The origins of Black History Month can be traced back nearly a hundred years to an unassuming, three-story brick rowhouse in Washington.

In 1922, Carter G. Woodson, known as “the father of Black history,” bought the home at 1538 Ninth Street for $8,000. The home served as the headquarters for the Association for the Study of Negro Life and History (which is now known as the Association for the Study of African American Life and History, or A.S.A.L.H.). It was where he ran the Associated Publishers, the publishing house focused on African American culture and history at a time when many other publishers wouldn’t accept works on the topic. It’s where The Journal of Negro History and The Negro History Bulletin were based, and it’s where he initiated the first Negro History Week — the precursor to Black History Month — in 1926.
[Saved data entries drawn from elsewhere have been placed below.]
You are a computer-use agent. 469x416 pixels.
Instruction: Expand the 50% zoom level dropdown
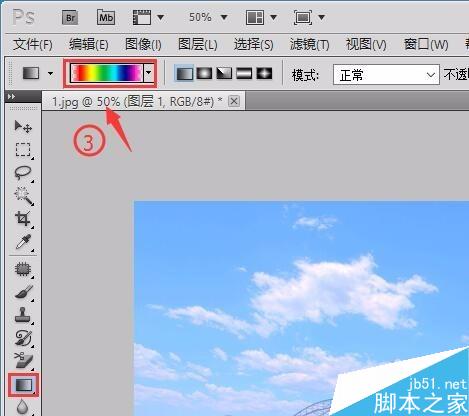(x=224, y=17)
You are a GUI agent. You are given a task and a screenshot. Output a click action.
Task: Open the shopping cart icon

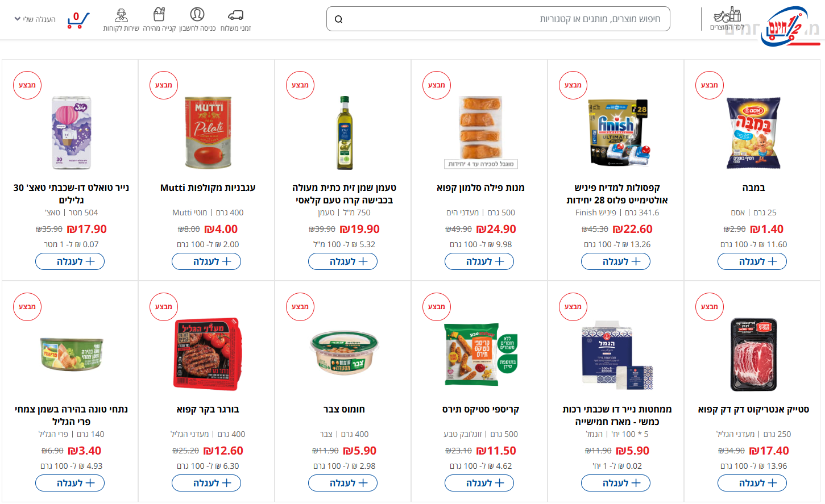77,20
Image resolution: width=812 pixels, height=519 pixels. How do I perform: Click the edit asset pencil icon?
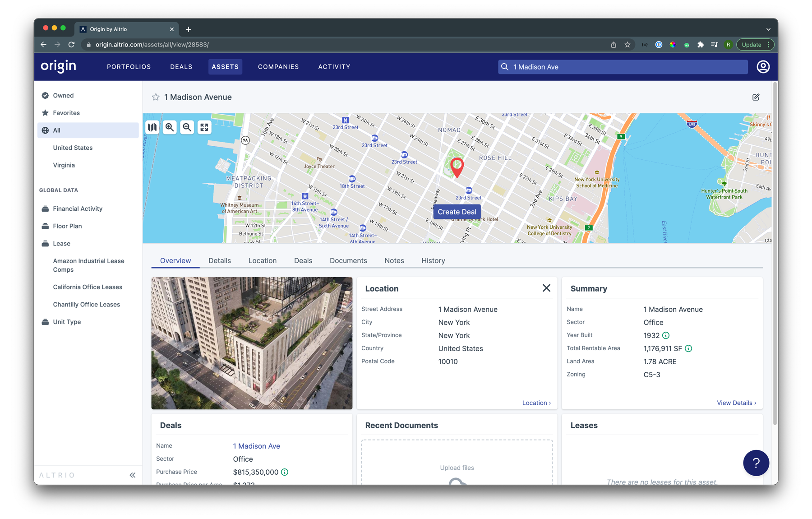(x=756, y=97)
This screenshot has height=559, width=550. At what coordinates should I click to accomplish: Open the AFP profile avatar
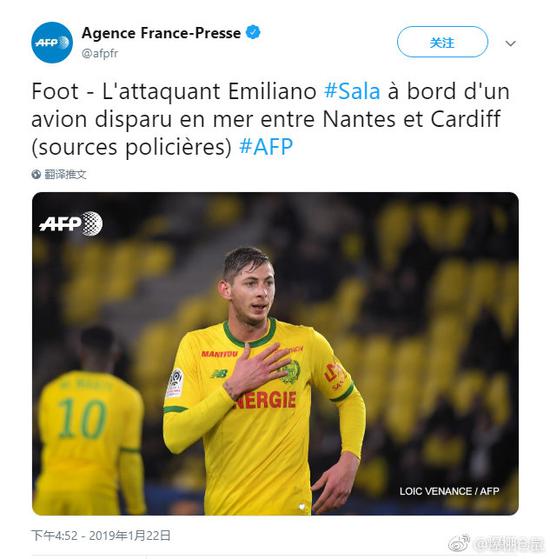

“If a race has no history, if it has no worthwhile tradition, it becomes a negligible factor in the thought of the world, and it stands in danger of being exterminated,” Dr. Woodson famously wrote.

The site, owned by the National Park Service, is being restored and will likely be open to visitors starting this fall, a spokesperson for the Park Service said.

Though Dr. Woodson was the kind of neighbor who doted on children playing on the street and his stoop, even as other adults told them to behave, 1538 Ninth Street was more about his life’s work than serving as a traditional residence. It became known as Dr. Woodson’s “office home,” as Willie Leanna Miles, who was a managing director of the Associated Publishers, put it in her 1991 article “Dr. Carter Godwin Woodson as I Recall Him, 1943-1950.” The article was published in The Journal of Negro History, which was founded by Dr. Woodson and is still running as The Journal of African American History today.

Over the years, the office home became an important nexus point for the Black history movement, and stepping through its doors was a rite of passage for many Black scholars, writers and activists to seek Dr. Woodson’s mentorship, work there or at least pass through. Mary McLeod Bethune, Lorenzo J. Greene, Lawrence Dunbar Reddick, John Hope Franklin, Langston Hughes and many more all spent time in the home. Even after Dr. Woodson died in his bedroom on the third floor in 1950, A.S.A.L.H. remained based there until 1971.

In 1976, the same year that Negro History Week officially grew into Black History Month, the office home was designated as a National Historic Landmark. As the years went on, it fell into disrepair. In 2005, the National Park Service purchased it along with two neighboring houses for $1.3 million, and is now working on restoring the building and creating a welcome center.

Neighborhood Roots

Born in 1875, Dr. Woodson, who was a descendant of slavery, worked as a coal miner, a teacher and a school principal. Eventually, he became the second African American to earn a Ph.D. at Harvard — the first being W.E.B. DuBois.

When Dr. Woodson bought the rowhouse in Washington, he “wanted his organization to have a national stature, and that led him to the nation’s capital,” said Vincent Vaise, one of the planning leads for the Park Service’s restoration project.

Shaw, where the office home is situated, was at the time a predominantly Black neighborhood — “like the Harlem of Washington, D.C.,” Mr. Vaise said. It was home to Howard University, “Black Broadway,” as well as a Black YWCA, where Dr. Woodson would often have lunch. In more recent years, Shaw has been a hot-spot for trendy shops and white millennial residents. The median home sale price in Shaw and Logan Circle, the adjacent neighborhood, for December was nearly $750,000, according to Redfin.